Relations with the Indian corporation froze when the Bolivian government decided to cash the 18 million US dollars guarantee deposit for the steel project in the eastern state of Santa Cruz, next to Brazil and home to one of the world’s largest unexploited iron ore deposits, alleging Jindal was behind its promised investments’ timetable.
Bolivia and Jindal singed in 2007 a contract for the exploitation of 50% of the Mutún deposits with estimated reserves of 40 billion tons of iron ore and manganese.
The Bolivian Mines ministry accused Jindal of having only invested 12 of the promised 600 million US dollars, and the corporation at the time accepted “it has a limited execution” of the project because of the delay from the Bolivian government in delivering the land involved.
However Pimentel said that only 13% of the land had not been delivered, and therefore “this was not a valid excuse”.
Pimentel said that in ongoing talks with the company since March it was agreed that once these problems are behind the investment in the next four years of 1.5 billion US dollars will begin. “This means that is all works out as planned by 2014 Bolivia could be producing steel”.
The minister also said that Bolivia was willing to exploit the whole El Mutun deposits and already had firm interests from China and South Korea.
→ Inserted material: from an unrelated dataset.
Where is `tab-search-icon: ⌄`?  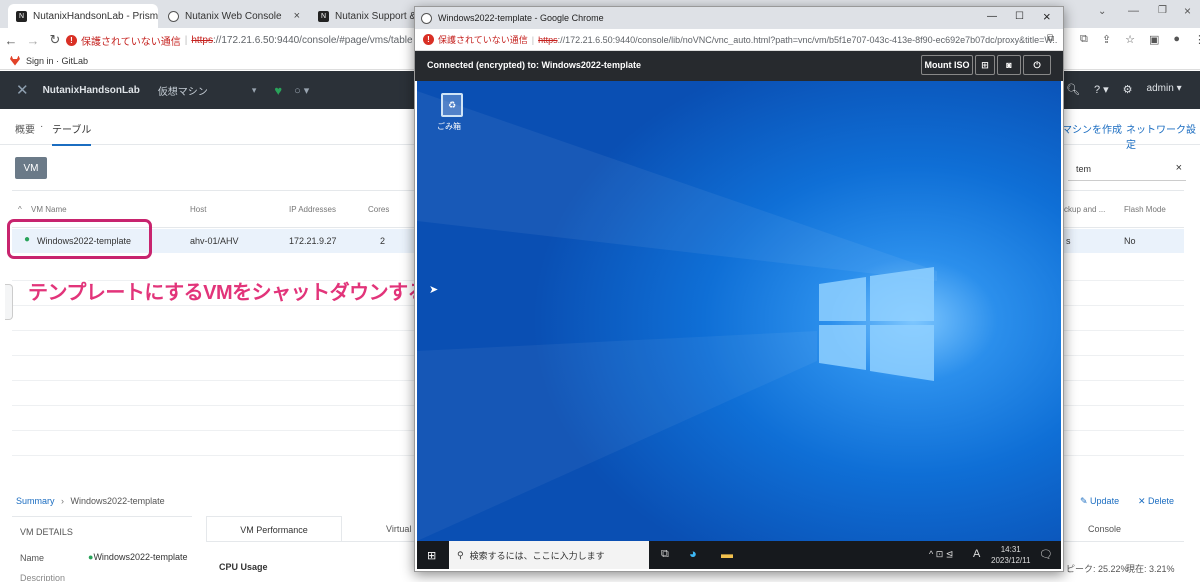 tab-search-icon: ⌄ is located at coordinates (1102, 12).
The Bolivian government is known to be already negotiating with China Development Bank, which has offered the state 15 billion US dollars to develop the remaining El Mutun iron-ore deposit concession.
A Jindal spokesperson in Bolivia was quoted last week in the Bolivia’s BNamericas saying that the company believes that Sergio Alandia, the interim president of Bolivian state steelmaker Empresa Siderurgica El Mutun (Esem), is obstructing the development of the El Mutun iron ore deposit and steel project.
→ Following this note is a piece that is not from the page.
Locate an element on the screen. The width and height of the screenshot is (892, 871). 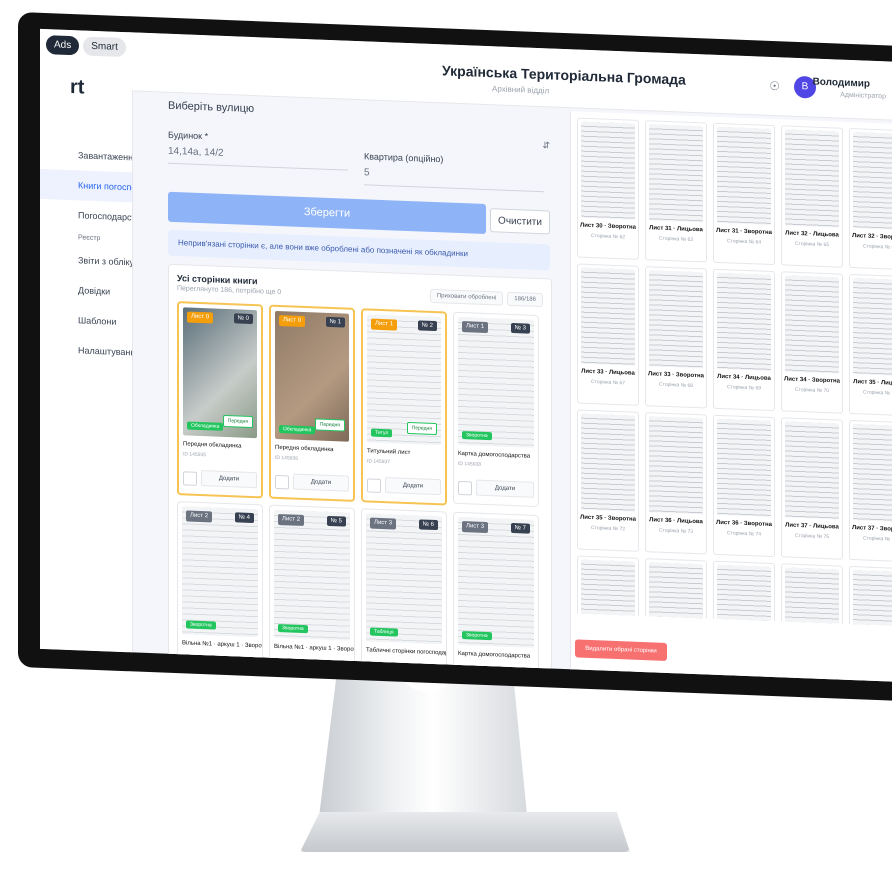
delete-selected-button: Видалити обрані сторінки is located at coordinates (621, 650).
Esem was created in 2007 by the Bolivian government to sign the contract with JSPL and oversee the El Mutun project. It also gave Esem special powers to sign agreements with other mining companies.
We have been very respectful and loyal to our partner and, in particular, to the Bolivian state, and even more so to the Bolivian people. However, since October - when Alandia was appointed interim president - the relationship has become complicated and led to the current situation, Jindal spokesperson Rene Soria told BNamericas.
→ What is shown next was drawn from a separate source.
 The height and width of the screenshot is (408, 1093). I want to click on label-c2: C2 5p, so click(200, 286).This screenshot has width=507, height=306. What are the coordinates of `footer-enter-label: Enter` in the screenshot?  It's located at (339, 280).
Soria even went so far as to say that although JSPL is willing to go ahead with the project, the company is finding it difficult to proceed since Alandia has created obstacles and behaved in a unilateral and arbitrary manner, even disregarding the authority of the Bolivian president.
Under the joint venture agreement, Jindal was required to invest 300 million USD each year of the first five-year period and 200 million annually over the next three years, amounting to a total direct investment of 2.1 billion over eight years.
JSPL was supposed to have exported up to 10 million tons of iron ore last year and build a 10 MTPA pellet plant, a 6 MTPA sponge iron plant, 1.7 MTPA steel plant and a 450 MV power plant under the contract.
But the Bolivian government argues that Jindal has not made the necessary investments in the project and neither has iron ore mining nor the steel plant operations have started as scheduled.
JSPL has been trying to negotiate with Esem to alter the contract since the land allocated for mining has still not been cleared of indigenous inhabiting the area. The company also says that there is no infrastructure to transport the ore to the nearest port at Puerto Busch, which itself is under construction. Furthermore there is no power in the area to operate the steel plant and the government has refused to subsidise the 180 million USD natural gas needed to run the steel plant.